Added: Having spotted one trivial solution, it’s worth thinking about whether there are others. Are there any values of $x$ that make either side especially simple? If $x=2$, the lefthand side is $\log_22$, which we can immediately evaluate exactly as $1$. And pleasantly enough, it just happens that the righthand side is then $\log_33$, which of course is also $1$.
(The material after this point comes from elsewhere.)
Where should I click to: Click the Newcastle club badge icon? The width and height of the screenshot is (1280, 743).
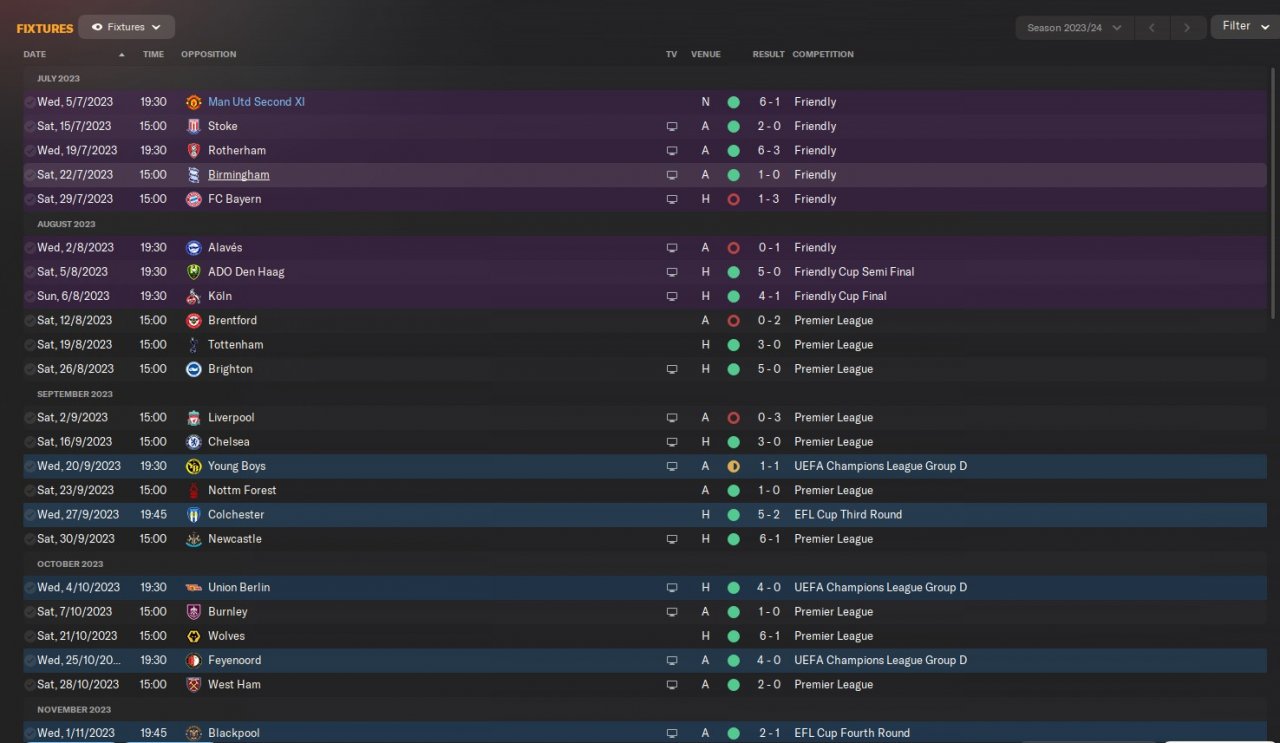pyautogui.click(x=194, y=539)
A generally solution is hard. If you have the equation $\log_b x=\log_{a-x}c$, you can reduce both sides to the same base. If you pick natural logs, you use the fact that $$\log_bx=\frac{\ln x}{\ln b}$$ to write $$\frac{\ln x}{\ln b}=\frac{\ln c}{\ln(a-x)}\;,$$ or $\ln x\ln(a-x)=\ln b\ln c$. This is very ugly in general, but note that $x+(a-x)=a$; if you’re lucky enough to find that $b+c=a$, as in this problem, you clearly get two solutions by setting $x=b$ and $x=c$.
A: $\log_2x=\log_{5-x}3$ 
$$\implies \frac{\log x}{\log2} = \frac{\log3}{\log (5-x)} $$
$$ \implies \log x \cdot \log(5-x) = \log2 \cdot \log3$$
$$\implies \log\log(5-x)^x = \log\log(3)^2$$
or $$\log\log(5-x)^x =\log\log(2)^3$$
Comparing both, we get either $x = 2$ , or $x = 3$. 
A: By the above equation,
Log2*log3=logx*log(5-x)
Now x must be between 5 and 0. Seeing some logical cases, 5-x is 3 or x is 3. Hence you get the answers above. Do i have to prove there is no other complex x for which this equation holds true?
I do not think there will be a complex answer, since x can only lie between 0 and 5. One thing we should try is log2/log(5-x)=logx/log3, but i do not thing it will yield anything. Since log2*log3 is  constant, the set of possible x should be very limited.